──────── DATA FOR THIS EXERCISE

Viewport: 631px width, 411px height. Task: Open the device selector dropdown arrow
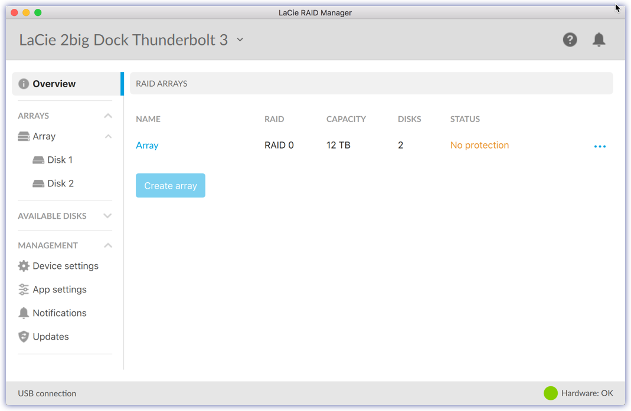[240, 40]
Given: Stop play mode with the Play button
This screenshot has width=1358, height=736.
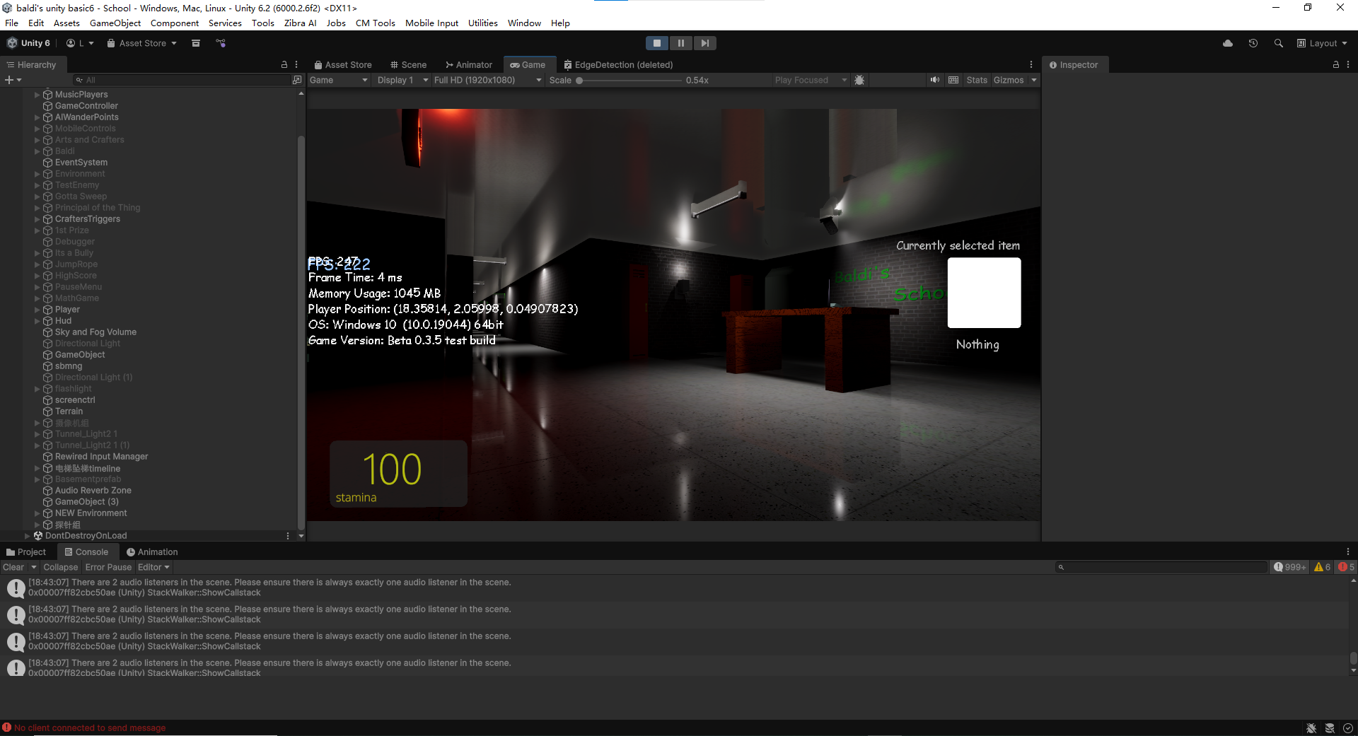Looking at the screenshot, I should tap(656, 43).
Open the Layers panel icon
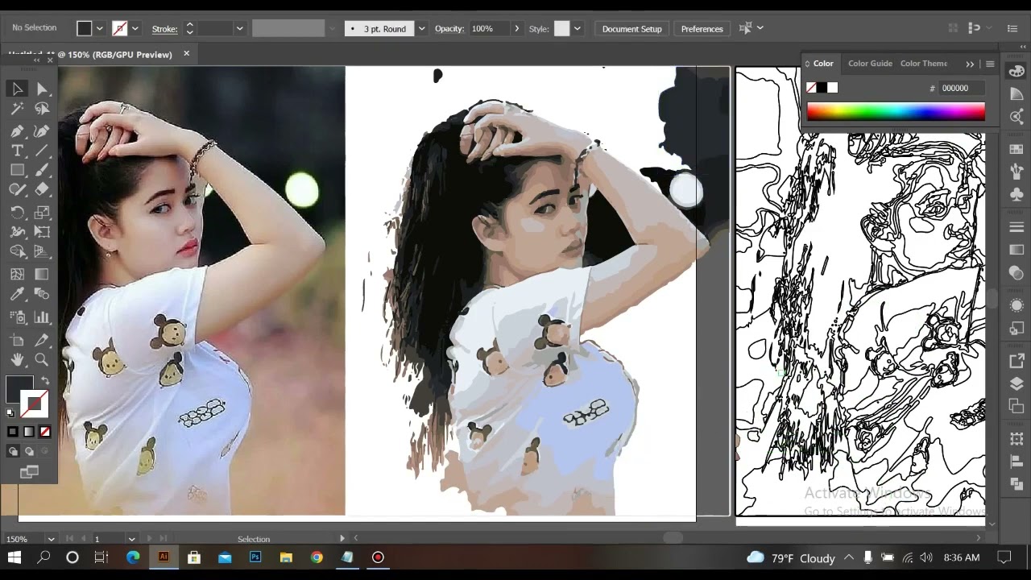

────────────────

## EXERCISE REQUIREMENTS
The records above are to be repeated word for word, with the pictures omitted.

## RESULT
Viewport: 631px width, 411px height. Task: Open the device selector dropdown arrow
[240, 40]
Given: Stop play mode with the Play button
This screenshot has width=1358, height=736.
Looking at the screenshot, I should tap(656, 43).
Open the Layers panel icon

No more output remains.